The event has incited controversy even before it kicks off, with Facebook, Yahoo and Google all turning down invitations. But what does it mean for the industry?
1. Executive order is a ‘key step forward’
When it comes to improving cybersecurity, greater sharing of data is one of the most common suggestions for the industry. In the past companies have been reluctant to let others know their weak spots, but increasing awareness of hacking is overturning the old dogma.
"With large-scale security breaches such as the recent Anthem attack continuing to happen, encouraging businesses and governments to share more threat intelligence would be a key step forward in mitigating the risks of web attacks, and reducing their impact," said Keith Bird, UK MD of internet security vendor Check Point.
"The better the threat intelligence organisations have access to, the better protected they will be against the latest attack methods."
2. But is threat sharing the real frontier?
The fact that data sharing has been a request from IT professionals for so long arguably means government is well behind the technology sector – which would not be the first time.
Jim Penrose, EVP of cyber intelligence, at security firm Darktrace, noted that agreement on the usefulness of threat intelligence was widespread, and that doing it would "make it harder cyber criminals to commit fraud and monetise the private information they steal".
"The real challenge for the industry and the government is how to detect new targeted attacks against key institutions and critical infrastructure when nobody has the ‘threat intelligence’ beforehand to know you are under attack," he said, adding that analysts should turn their attention to pioneering cyber-attacks instead of the old stuff.
3. Government intends to ‘circumvent security’
In the wake of the leaks from NSA whistleblower Edward Snowden it is understandable that some as suspicious of the intentions of the US government whenever it comes to cybersecurity.
"I think the summit is predicated towards the government wanting to circumvent security mechanisms," said Tim Gallagher, senior security analysis team engineer at Nuspire Networks. "I don’t believe it has anything to do with securing my mum’s home computer."
Yet despite his cynicism he does support more data sharing and believes "professionals and corporations should police each other" to secure cyberspace. "The biggest thing we need to be doing is sharing information and trends with security professionals."

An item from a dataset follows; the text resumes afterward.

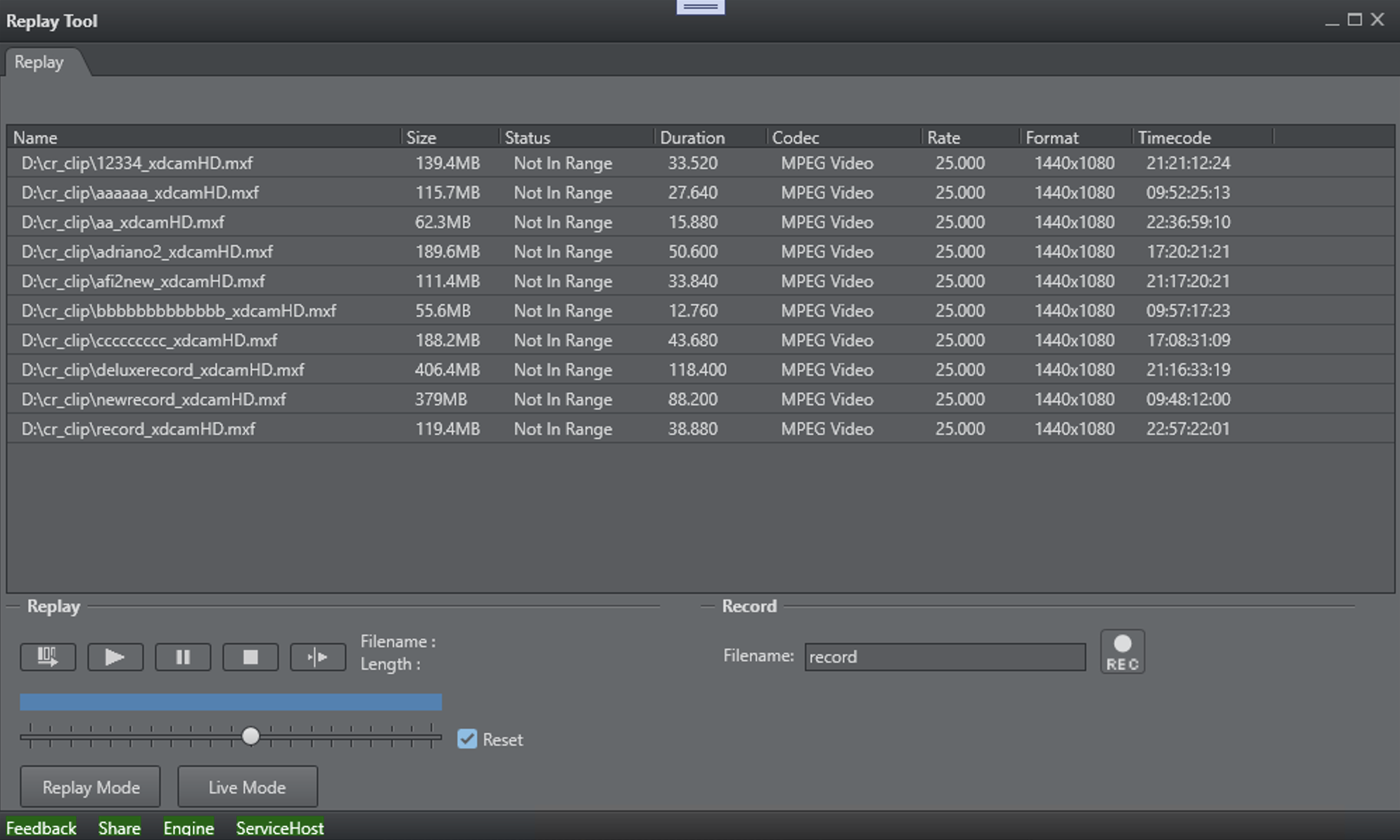Image resolution: width=1400 pixels, height=840 pixels.
Task: Sort the list by Size column
Action: click(x=421, y=137)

4. Legislation may stumble on civil liberties
Trepidation about government intentions is not restricted to the cybersecurity industry in the US, and any legislation that Obama might try to use to improve the nation’s security could face hostility from the citizenry.
"The last bill failed on concerns about protecting Americans’ civil liberties, Said French Caldwell, chief evangelist at governance software firm MetricStream. "Any new legislation will need to address those concerns."
He added that a functioning cybersecurity law must focus on strategic risk, establish standards, including an auditing system and implement mechanisms around sharing data. "Effective security intelligence practices and enabling analysis of inter-related and correlated security information from various sources is required," he said.